Author Archives
Peggy Mason
Peggy Mason grew up in the Washington DC area and worked in taxidermy at the Smithsonian Museum of Natural History during middle and high school. She received her BA in Biology in 1983 and her PhD in Neuroscience in 1987, both from Harvard. After postdoctoral work at the University of California - San Francisco, she joined the faculty at the University of Chicago in 1992. Dr Mason is now Professor of Neurobiology. For more than 20 years, Dr Mason's research was focused on the cellular mechanisms of pain modulation. In the last ten plus years, Dr Mason has turned her energies to the biology of empathy and helping behavior in rats.
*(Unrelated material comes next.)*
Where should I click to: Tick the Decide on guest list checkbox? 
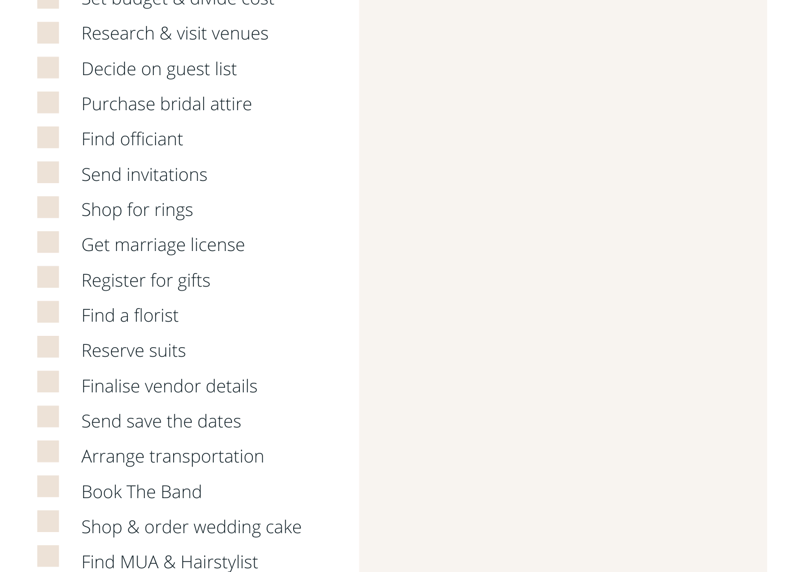coord(48,68)
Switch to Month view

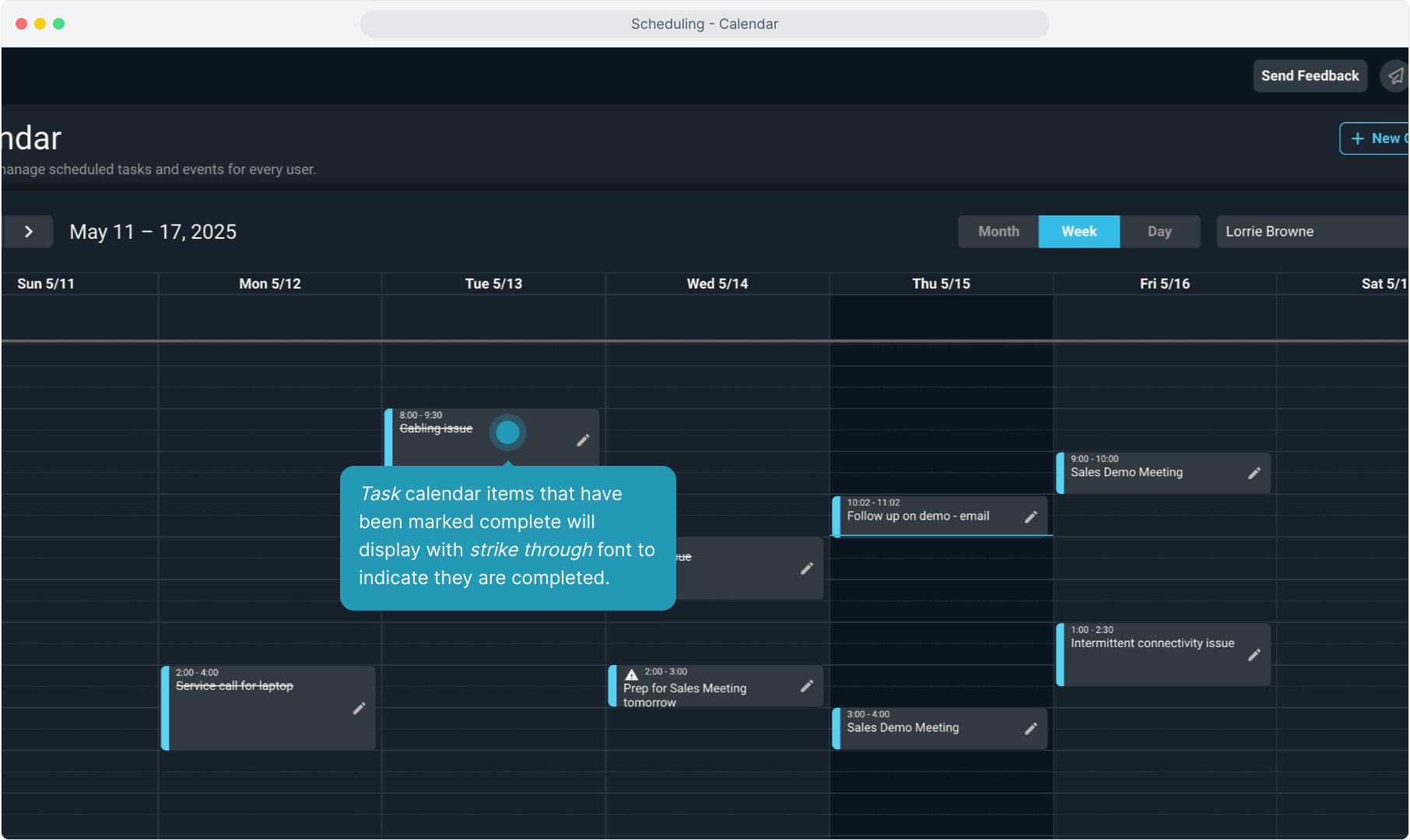pyautogui.click(x=998, y=232)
Dr Mason taught medical students for 25 years and wrote a textbook for medical students, now in its second edition (Medical Neurobiology, Oxford University Press, 2nd edition, 2017). Dr Mason started the Neuroscience major at UChicago and was awarded the Quantrell Award, the nation’s oldest prize for undergraduate teaching, in 2018. More broadly, Dr Mason is a neuroevangelist, interested in teaching neurobiology to anyone that will listen. To that end, Dr Mason publishes a blog at https://thebrainissocool.com/ and has offered a massively open online course, Understanding the Brain: The Neurobiology of Everyday Life through Coursera (https://www.coursera.org/course/neurobio) since 2014 with a cumulative enrollment of more than 270,000.
Last Friday, I had a delightful visit from Diana Keat, a MOOC student and Facebook friend, and her husband Eddie. It was great fun to meet Diana and Eddie. I am hoping to see them again soon if I can manage to get to their home town of Philadelphia to see the Greg Dunn exhibit at the Franklin Institute. One of […]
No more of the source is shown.